AIM OF THE EXERCISE -
Reproduce the entries verbatim, beginning with the line containing "Click the WP SMTP gear icon" and continuing through the line containing "Open the 'Ver".

INPUT DATA -
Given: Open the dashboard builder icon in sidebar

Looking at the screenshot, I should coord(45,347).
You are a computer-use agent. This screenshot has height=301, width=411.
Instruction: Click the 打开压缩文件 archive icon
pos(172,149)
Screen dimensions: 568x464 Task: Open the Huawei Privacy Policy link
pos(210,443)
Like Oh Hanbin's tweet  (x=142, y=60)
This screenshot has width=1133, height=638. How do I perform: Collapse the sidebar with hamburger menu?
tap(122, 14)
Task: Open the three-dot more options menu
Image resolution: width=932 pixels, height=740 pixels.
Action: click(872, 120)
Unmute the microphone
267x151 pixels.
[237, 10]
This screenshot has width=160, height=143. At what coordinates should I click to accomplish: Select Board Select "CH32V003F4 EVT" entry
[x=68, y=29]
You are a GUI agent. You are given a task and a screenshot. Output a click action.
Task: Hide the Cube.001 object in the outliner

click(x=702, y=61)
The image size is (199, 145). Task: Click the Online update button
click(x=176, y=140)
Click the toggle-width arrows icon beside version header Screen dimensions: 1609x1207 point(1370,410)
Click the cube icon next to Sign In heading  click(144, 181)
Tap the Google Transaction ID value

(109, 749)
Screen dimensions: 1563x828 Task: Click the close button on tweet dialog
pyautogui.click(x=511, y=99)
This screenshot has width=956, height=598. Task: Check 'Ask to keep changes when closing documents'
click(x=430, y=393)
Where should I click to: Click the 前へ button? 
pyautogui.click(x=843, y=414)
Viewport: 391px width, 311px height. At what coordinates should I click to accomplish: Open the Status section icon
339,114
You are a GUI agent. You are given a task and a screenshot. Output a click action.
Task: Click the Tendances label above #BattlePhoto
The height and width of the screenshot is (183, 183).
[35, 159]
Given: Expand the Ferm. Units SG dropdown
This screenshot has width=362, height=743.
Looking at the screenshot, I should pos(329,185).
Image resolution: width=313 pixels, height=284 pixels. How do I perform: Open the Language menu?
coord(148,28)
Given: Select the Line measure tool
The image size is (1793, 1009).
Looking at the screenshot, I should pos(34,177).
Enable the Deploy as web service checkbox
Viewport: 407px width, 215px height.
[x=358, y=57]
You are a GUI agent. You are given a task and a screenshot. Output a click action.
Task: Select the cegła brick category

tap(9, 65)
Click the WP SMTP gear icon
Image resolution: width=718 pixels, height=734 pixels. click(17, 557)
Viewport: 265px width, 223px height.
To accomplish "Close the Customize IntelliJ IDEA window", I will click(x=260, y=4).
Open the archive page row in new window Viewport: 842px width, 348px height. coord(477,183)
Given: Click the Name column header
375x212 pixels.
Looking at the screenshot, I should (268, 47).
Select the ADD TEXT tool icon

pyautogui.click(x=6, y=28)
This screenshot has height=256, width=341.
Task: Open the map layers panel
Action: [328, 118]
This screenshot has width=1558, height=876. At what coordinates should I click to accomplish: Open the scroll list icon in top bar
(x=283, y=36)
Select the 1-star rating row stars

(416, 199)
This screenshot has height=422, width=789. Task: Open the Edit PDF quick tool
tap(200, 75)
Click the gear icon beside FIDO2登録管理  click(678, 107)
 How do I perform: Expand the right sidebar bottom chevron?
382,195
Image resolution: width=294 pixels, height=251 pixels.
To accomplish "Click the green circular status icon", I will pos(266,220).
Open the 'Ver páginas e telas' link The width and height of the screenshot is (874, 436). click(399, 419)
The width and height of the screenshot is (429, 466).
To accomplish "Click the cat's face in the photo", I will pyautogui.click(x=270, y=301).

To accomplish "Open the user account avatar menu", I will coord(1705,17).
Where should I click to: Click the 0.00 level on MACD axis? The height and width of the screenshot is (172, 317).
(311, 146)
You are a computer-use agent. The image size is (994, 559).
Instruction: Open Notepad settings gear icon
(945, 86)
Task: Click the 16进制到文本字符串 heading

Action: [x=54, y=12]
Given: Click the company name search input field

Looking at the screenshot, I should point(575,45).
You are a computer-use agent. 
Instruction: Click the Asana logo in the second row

ANSWER TO THE EXERCISE -
Click the WP SMTP gear icon
Image resolution: width=718 pixels, height=734 pixels. click(17, 557)
Viewport: 265px width, 223px height.
To accomplish "Close the Customize IntelliJ IDEA window", I will click(x=260, y=4).
Open the archive page row in new window Viewport: 842px width, 348px height. coord(477,183)
Given: Click the Name column header
375x212 pixels.
Looking at the screenshot, I should (268, 47).
Select the ADD TEXT tool icon

pyautogui.click(x=6, y=28)
This screenshot has height=256, width=341.
Task: Open the map layers panel
Action: [328, 118]
This screenshot has width=1558, height=876. At what coordinates should I click to accomplish: Open the scroll list icon in top bar
(x=283, y=36)
Select the 1-star rating row stars

(416, 199)
This screenshot has height=422, width=789. Task: Open the Edit PDF quick tool
tap(200, 75)
Click the gear icon beside FIDO2登録管理  click(678, 107)
 How do I perform: Expand the right sidebar bottom chevron?
382,195
Image resolution: width=294 pixels, height=251 pixels.
To accomplish "Click the green circular status icon", I will pos(266,220).
Open the 'Ver páginas e telas' link The width and height of the screenshot is (874, 436). click(399, 419)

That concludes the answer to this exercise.